Author: Richard Marshall, IoTSF
Taking a secure IoT product to mass production involves more than just making sure the software is secure. It often requires creating secure production and deployment processes both of which have an impact on the embedded software and can involve the development of supporting software elements for automated credential and configuration management to allow deployment at scale. In his presentation Richard will give some insights into some of principles and pitfalls of deploying secure devices at scale to ensure that the product deployment is resilient to changes and security updates.
Security and Safety - Tues 25th September 14.25 - 15.10
Richard is Managing Consultant at Xitex Limited, which provides consultancy on defining and launching wired and wireless connected products with emphasis on creating secure IoT products and their secure supply chains. He has spent over 25 years in the electronics and communications sectors, having worked for Lucent Technologies, Sony, Cisco and also being a founding lead team member at startups Ubiquisys and nSine. At Ubiquisys and subsequently Cisco, after its acquisition of Ubiquisys in 2013, Richard was the Product Manager for their global cloud based activation system for 3G/4G small cells. This role being the security advocate, technology champion and secure manufacturing supply chain architect for the successful secure deployment of more than a million small cells manufactured in Europe and SE Asia. More recently he has been involved with taking various IoT products to market.
As Chair of the Internet of Things Security Foundation Plenary Group, Richard leads the implementation of IoTSF’s strategy. The Foundation’s objective is to drive the pervasiveness of IoT security, improving its fitness and end-to-end quality. The Plenary Group is an important piece of the delivery plan as it is the central members’ forum where concerns are identified and active working groups determine the corresponding measures to address the challenges. Typical outputs from the working groups are best practice guidelines which satisfy the simple requirements of being useful, accessible and crucially, actionable.
□ □ □ □ □
- **Your tasks**:
1. According to the talk description, which company acquired Ubiquisys in 2013?
2. Rewrite the talk description, starting with "As Chair of" and going on through "and crucially, actionable.", renaming "Plenary Group" as "Steering Group".
The listing has nothing to do with the talk description.
□ □ □ □ □
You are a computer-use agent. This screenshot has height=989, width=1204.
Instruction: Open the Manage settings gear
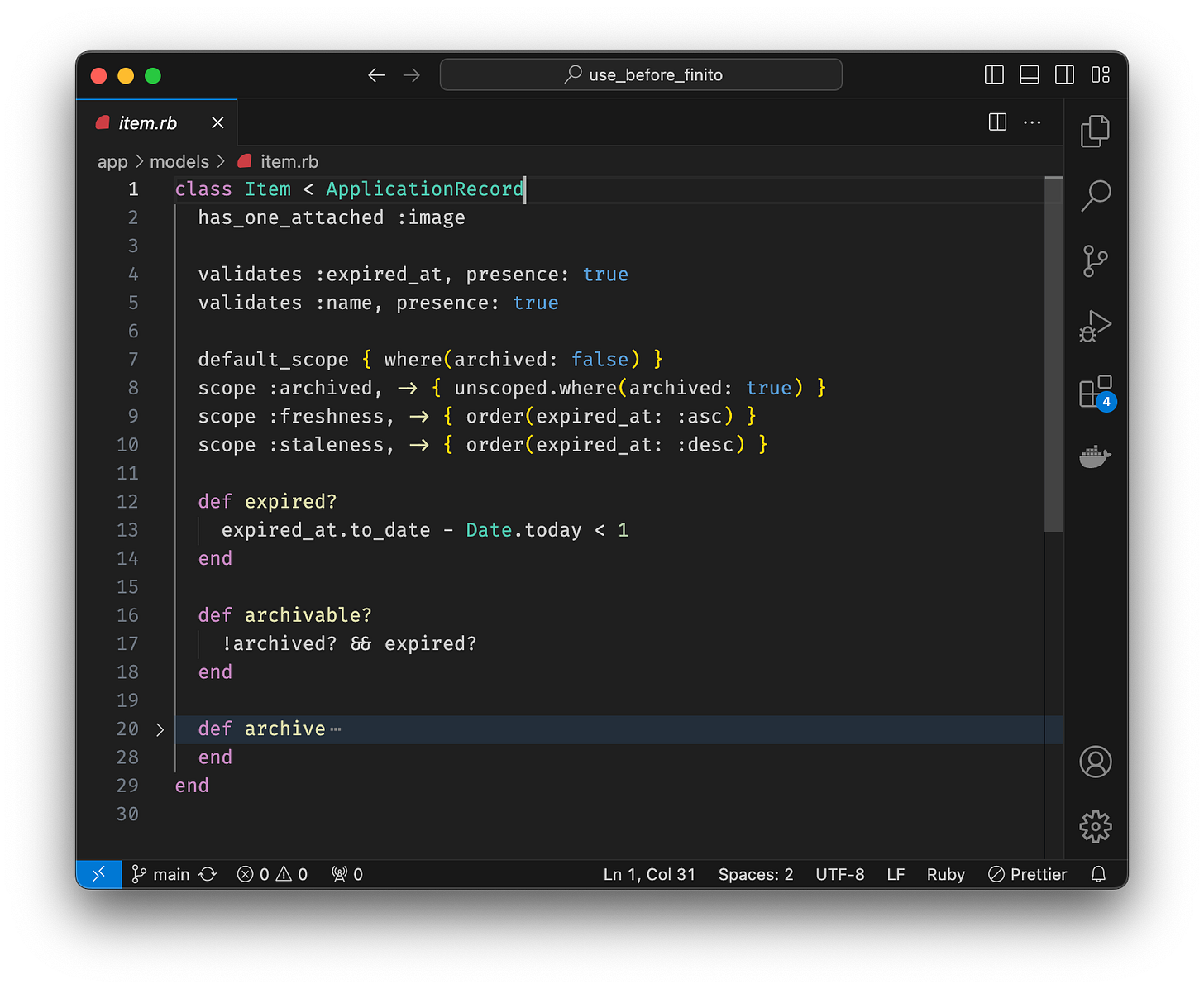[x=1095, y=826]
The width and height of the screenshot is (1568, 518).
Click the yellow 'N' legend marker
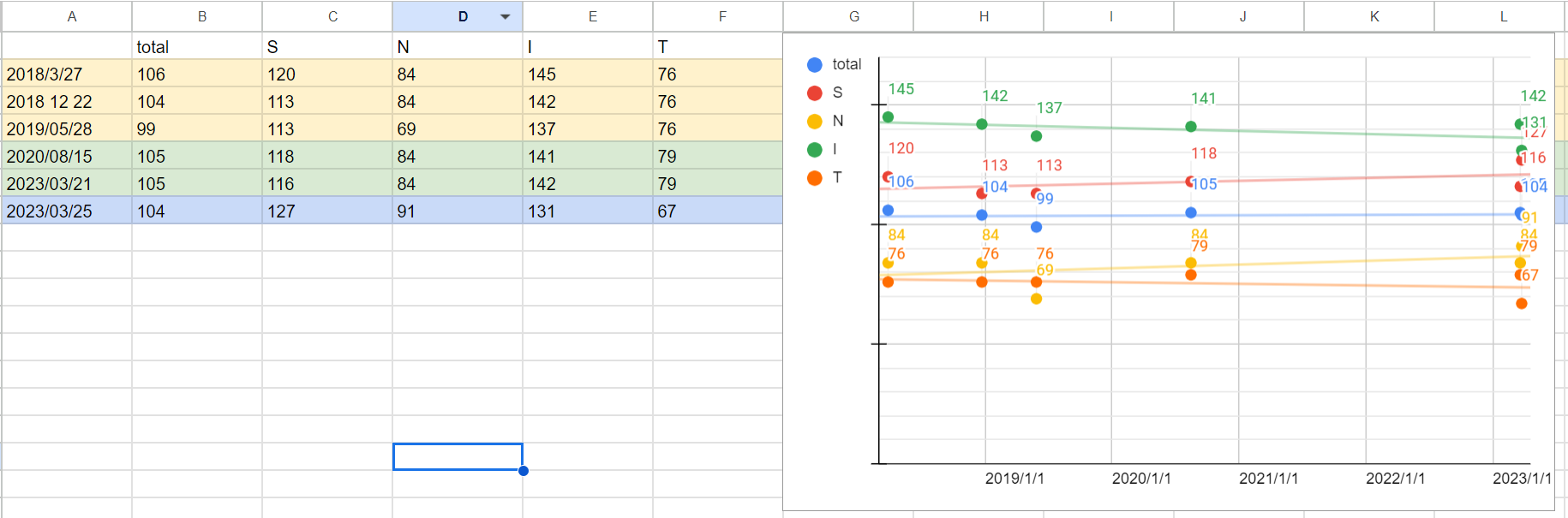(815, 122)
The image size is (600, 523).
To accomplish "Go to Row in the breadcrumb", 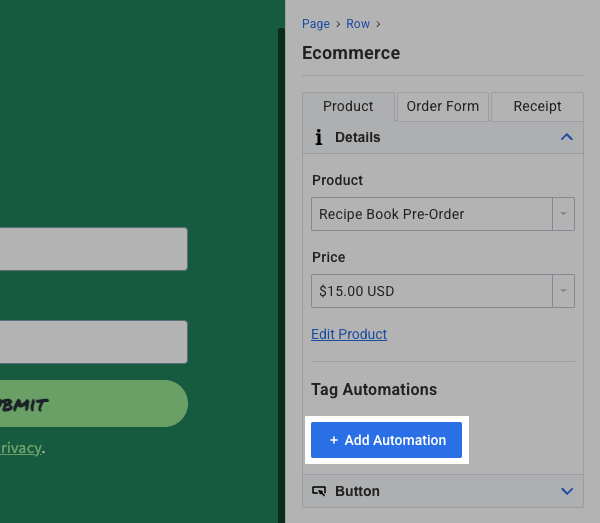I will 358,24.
□ □ □ □ □
- **Solution list**:
1. Cisco

2.
As Chair of the Internet of Things Security Foundation Steering Group, Richard leads the implementation of IoTSF’s strategy. The Foundation’s objective is to drive the pervasiveness of IoT security, improving its fitness and end-to-end quality. The Steering Group is an important piece of the delivery plan as it is the central members’ forum where concerns are identified and active working groups determine the corresponding measures to address the challenges. Typical outputs from the working groups are best practice guidelines which satisfy the simple requirements of being useful, accessible and crucially, actionable.